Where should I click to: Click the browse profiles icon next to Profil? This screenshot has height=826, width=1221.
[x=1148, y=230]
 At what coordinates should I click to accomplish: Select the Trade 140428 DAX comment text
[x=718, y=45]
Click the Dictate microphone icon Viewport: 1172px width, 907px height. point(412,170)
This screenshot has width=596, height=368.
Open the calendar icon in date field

==

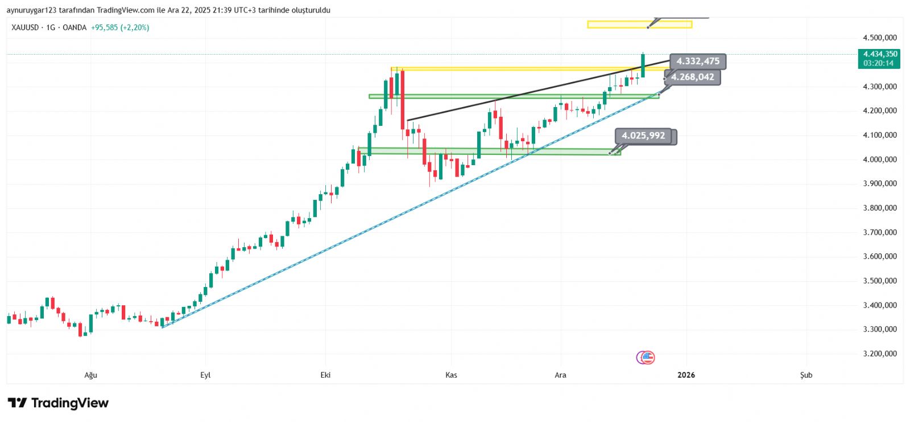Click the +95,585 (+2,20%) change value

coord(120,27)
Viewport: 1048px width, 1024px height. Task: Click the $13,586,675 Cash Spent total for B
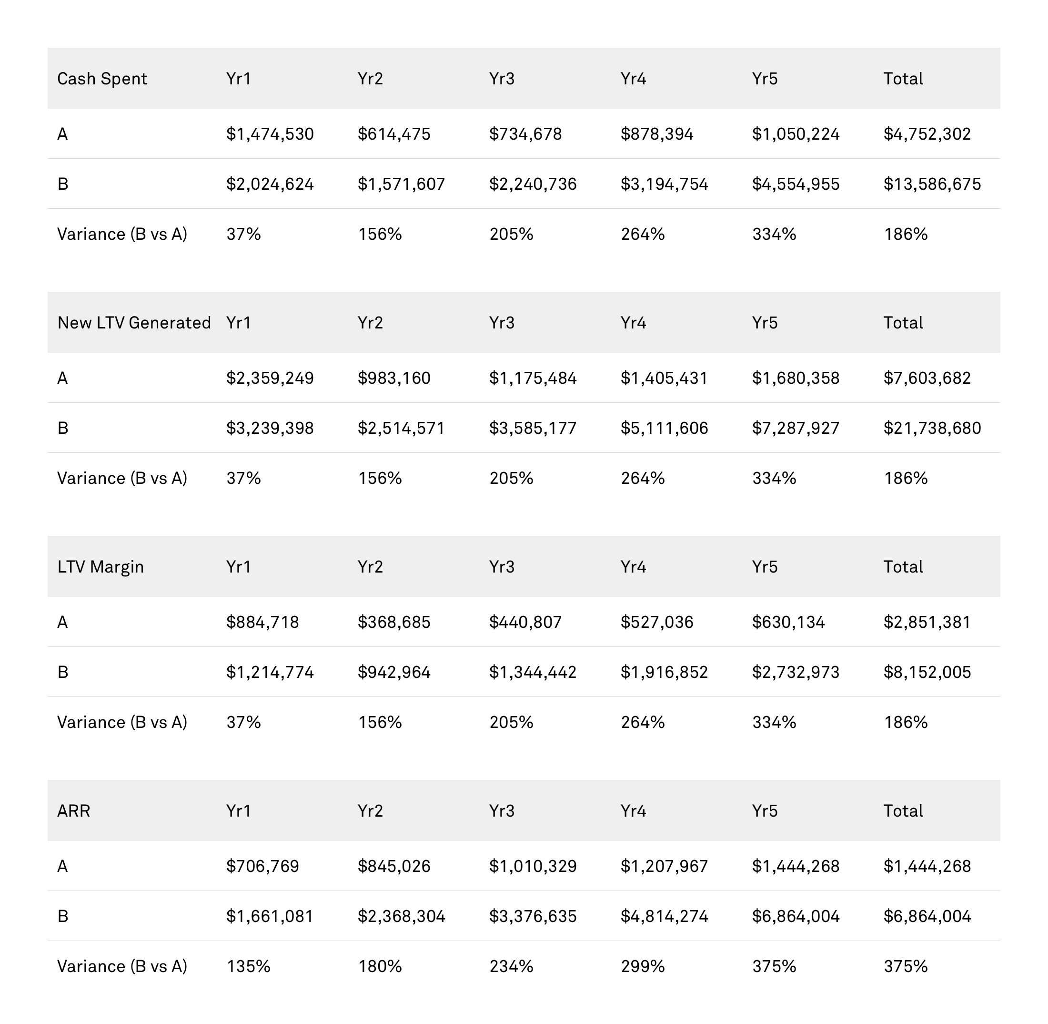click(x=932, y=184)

...

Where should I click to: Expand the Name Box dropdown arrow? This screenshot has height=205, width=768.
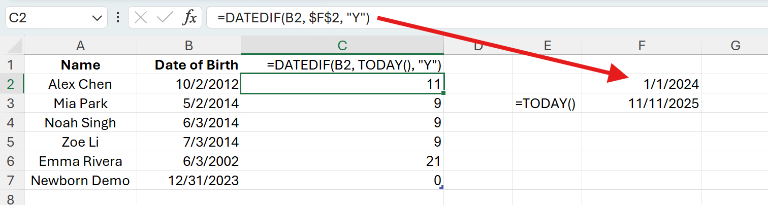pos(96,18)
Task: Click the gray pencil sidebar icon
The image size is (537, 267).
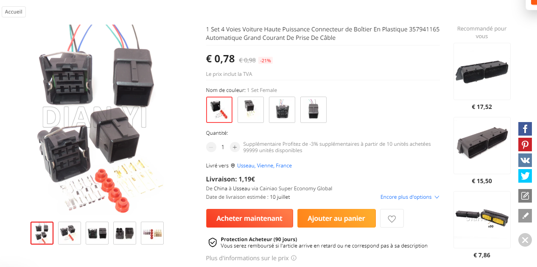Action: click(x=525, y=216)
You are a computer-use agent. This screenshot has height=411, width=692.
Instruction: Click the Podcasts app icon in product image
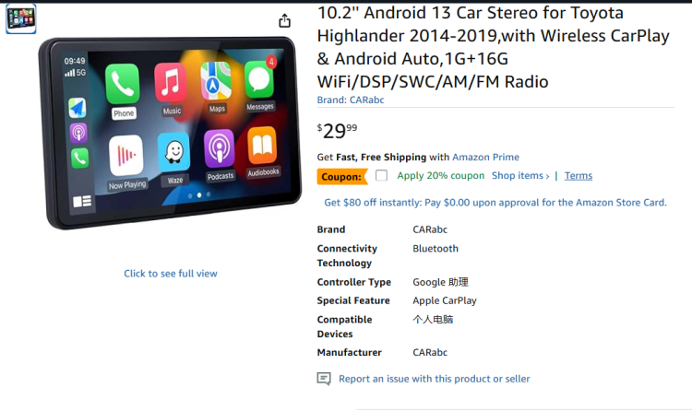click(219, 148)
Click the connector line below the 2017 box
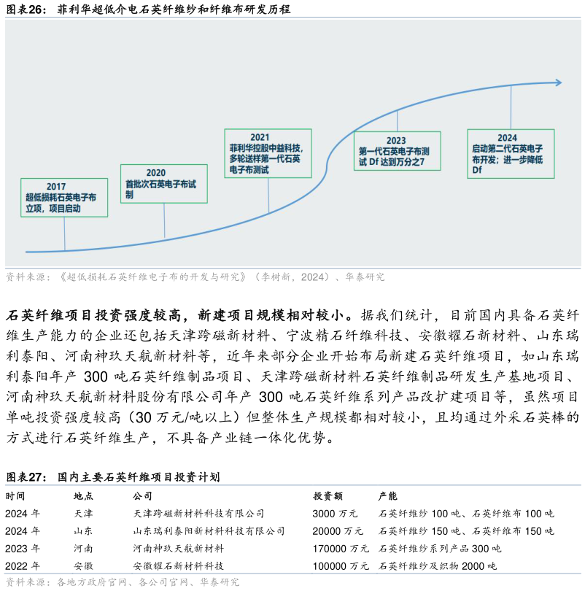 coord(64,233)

YOUR TASK.
The listing above holds a line with "At what coordinates" and a line with "Open the calendar icon in date field". Print the stretch from the first through the second, exactly and alone.

ANSWER TO THIS EXERCISE.
 At what coordinates should I click to accomplish: Select the Trade 140428 DAX comment text
[x=718, y=45]
Click the Dictate microphone icon Viewport: 1172px width, 907px height. point(412,170)
This screenshot has width=596, height=368.
Open the calendar icon in date field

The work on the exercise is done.